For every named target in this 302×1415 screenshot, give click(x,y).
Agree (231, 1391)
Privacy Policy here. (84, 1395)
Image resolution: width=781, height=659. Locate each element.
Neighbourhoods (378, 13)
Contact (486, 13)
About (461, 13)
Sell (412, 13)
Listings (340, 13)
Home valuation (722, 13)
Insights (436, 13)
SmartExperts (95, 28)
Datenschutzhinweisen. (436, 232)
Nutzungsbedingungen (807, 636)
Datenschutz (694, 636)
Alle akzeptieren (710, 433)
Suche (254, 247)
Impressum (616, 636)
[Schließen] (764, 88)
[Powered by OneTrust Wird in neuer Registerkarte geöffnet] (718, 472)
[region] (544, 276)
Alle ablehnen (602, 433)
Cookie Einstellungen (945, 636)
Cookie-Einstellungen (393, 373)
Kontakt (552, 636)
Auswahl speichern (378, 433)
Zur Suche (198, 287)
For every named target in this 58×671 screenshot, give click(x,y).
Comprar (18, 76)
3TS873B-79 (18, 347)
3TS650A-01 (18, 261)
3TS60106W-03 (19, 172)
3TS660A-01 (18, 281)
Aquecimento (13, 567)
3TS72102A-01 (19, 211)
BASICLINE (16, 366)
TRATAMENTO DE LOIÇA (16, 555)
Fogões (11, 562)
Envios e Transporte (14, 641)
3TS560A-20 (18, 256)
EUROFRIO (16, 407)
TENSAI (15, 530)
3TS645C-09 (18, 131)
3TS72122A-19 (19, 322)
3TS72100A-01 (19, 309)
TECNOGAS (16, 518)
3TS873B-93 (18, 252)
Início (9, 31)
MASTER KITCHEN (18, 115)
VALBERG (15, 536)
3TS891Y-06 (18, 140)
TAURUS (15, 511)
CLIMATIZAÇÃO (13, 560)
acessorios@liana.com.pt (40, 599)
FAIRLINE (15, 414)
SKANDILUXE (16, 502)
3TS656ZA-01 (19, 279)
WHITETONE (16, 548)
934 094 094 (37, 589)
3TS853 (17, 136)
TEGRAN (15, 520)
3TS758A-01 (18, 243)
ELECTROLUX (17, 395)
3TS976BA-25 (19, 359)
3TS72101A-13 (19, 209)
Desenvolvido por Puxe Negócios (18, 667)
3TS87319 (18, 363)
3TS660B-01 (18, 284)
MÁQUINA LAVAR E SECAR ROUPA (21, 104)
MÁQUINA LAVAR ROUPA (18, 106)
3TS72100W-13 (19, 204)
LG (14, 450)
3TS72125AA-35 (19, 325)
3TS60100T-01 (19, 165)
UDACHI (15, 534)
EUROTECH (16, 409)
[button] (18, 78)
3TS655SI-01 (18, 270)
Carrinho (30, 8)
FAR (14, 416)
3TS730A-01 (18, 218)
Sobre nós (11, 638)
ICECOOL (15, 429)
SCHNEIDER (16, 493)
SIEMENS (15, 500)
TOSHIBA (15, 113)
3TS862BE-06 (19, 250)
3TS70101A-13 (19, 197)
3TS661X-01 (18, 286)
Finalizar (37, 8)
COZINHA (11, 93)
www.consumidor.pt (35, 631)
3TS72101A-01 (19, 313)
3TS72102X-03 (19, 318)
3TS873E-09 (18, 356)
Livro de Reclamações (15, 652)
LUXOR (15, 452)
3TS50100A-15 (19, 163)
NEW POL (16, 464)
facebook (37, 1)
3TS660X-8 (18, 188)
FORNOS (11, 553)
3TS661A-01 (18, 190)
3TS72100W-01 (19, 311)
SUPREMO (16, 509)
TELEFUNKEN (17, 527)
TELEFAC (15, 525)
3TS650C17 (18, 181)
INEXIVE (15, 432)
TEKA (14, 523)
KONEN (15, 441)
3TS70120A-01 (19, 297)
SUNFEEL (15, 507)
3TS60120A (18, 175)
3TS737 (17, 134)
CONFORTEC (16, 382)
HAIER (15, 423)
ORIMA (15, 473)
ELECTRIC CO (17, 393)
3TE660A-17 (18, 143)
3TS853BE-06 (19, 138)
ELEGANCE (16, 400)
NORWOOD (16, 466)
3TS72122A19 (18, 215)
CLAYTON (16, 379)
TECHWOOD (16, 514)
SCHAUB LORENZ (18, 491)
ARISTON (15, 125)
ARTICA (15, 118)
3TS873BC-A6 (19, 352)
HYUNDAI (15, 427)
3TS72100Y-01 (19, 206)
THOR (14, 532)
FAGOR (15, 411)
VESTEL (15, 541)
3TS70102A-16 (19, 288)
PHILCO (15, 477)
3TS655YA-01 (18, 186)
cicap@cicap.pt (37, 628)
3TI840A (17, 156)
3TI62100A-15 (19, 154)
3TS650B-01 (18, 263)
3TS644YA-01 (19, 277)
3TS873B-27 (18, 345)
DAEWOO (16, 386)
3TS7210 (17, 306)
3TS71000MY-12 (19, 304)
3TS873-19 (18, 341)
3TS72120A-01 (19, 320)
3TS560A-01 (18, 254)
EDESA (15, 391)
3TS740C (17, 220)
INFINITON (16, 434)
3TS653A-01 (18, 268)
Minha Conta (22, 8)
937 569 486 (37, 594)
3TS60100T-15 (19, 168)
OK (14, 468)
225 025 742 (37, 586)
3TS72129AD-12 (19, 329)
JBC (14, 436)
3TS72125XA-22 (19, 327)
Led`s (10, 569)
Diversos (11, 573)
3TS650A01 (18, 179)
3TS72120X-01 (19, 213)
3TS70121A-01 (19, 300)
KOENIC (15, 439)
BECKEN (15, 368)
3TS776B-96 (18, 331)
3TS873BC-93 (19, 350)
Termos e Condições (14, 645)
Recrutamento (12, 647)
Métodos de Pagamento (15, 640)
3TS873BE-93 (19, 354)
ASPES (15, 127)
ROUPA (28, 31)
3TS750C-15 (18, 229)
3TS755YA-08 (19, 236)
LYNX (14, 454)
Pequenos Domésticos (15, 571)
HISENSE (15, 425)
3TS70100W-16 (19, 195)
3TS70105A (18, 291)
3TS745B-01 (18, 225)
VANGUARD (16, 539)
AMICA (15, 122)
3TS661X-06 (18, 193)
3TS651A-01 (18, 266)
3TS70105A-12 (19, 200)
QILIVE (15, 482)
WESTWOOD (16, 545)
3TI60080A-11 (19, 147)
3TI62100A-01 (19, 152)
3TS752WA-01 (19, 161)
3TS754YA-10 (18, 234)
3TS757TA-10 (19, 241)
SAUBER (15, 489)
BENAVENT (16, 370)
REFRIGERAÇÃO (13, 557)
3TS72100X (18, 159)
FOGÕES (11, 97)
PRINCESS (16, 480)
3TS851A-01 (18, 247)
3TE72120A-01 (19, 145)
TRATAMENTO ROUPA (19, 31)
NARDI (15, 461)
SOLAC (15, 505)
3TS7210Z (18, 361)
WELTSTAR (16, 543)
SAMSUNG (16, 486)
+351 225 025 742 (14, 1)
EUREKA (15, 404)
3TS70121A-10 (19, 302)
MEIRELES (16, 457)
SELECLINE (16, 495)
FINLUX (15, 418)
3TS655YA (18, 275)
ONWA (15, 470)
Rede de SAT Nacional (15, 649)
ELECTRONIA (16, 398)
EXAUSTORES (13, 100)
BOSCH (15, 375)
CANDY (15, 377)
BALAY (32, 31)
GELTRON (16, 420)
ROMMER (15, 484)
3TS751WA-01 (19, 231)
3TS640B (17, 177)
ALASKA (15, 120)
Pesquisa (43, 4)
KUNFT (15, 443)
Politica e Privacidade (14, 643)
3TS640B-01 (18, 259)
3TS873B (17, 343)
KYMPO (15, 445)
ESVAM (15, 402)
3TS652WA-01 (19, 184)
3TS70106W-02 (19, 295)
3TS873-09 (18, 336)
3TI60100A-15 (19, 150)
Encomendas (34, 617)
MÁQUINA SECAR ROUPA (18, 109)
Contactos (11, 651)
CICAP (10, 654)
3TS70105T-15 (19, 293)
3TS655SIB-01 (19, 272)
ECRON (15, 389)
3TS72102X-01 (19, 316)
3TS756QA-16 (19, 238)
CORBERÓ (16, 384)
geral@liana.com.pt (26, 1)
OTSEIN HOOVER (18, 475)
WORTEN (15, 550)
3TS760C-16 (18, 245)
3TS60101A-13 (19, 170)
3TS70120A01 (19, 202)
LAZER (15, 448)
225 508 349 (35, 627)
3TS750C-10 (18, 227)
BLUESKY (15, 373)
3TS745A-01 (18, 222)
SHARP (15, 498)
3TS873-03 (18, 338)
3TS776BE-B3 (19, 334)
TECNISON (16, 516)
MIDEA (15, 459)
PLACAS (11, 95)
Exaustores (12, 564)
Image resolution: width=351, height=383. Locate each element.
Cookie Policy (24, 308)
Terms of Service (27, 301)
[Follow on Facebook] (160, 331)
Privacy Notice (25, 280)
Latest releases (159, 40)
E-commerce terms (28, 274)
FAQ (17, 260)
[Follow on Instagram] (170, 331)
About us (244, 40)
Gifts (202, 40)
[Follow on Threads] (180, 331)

Work required: Rewrite everything from the line containing "3TS756QA-16 (19, 238)" down to the last of the items, requests included, and multiply each answer coordinate by 2.1, rounding to whole numbers with halves rounded up. Leave all numbers in the requests unchanged.

Problem solution:
3TS756QA-16 (40, 500)
CORBERÓ (34, 806)
geral@liana.com.pt (55, 2)
OTSEIN HOOVER (38, 998)
WORTEN (32, 1155)
3TS760C-16 (38, 515)
3TS60101A-13 (40, 357)
3TS70120A01 (40, 424)
LAZER (32, 941)
225 508 349 (74, 1317)
3TS750C-10 (38, 477)
BLUESKY (32, 783)
3TS745A-01 (38, 466)
SHARP (32, 1046)
3TS873-03 (38, 710)
3TS776BE-B3 (40, 701)
TECNISON (34, 1084)
MIDEA (32, 964)
PLACAS (23, 200)
Exaustores (25, 1184)
Image resolution: width=351, height=383. Locate each element.
Cookie Policy (50, 647)
Terms of Service (57, 632)
[Follow on Facebook] (336, 695)
Privacy Notice (53, 588)
Latest releases (334, 84)
E-commerce terms (59, 575)
FAQ (36, 546)
[Follow on Instagram] (357, 695)
About us (512, 84)
Gifts (424, 84)
[Follow on Threads] (378, 695)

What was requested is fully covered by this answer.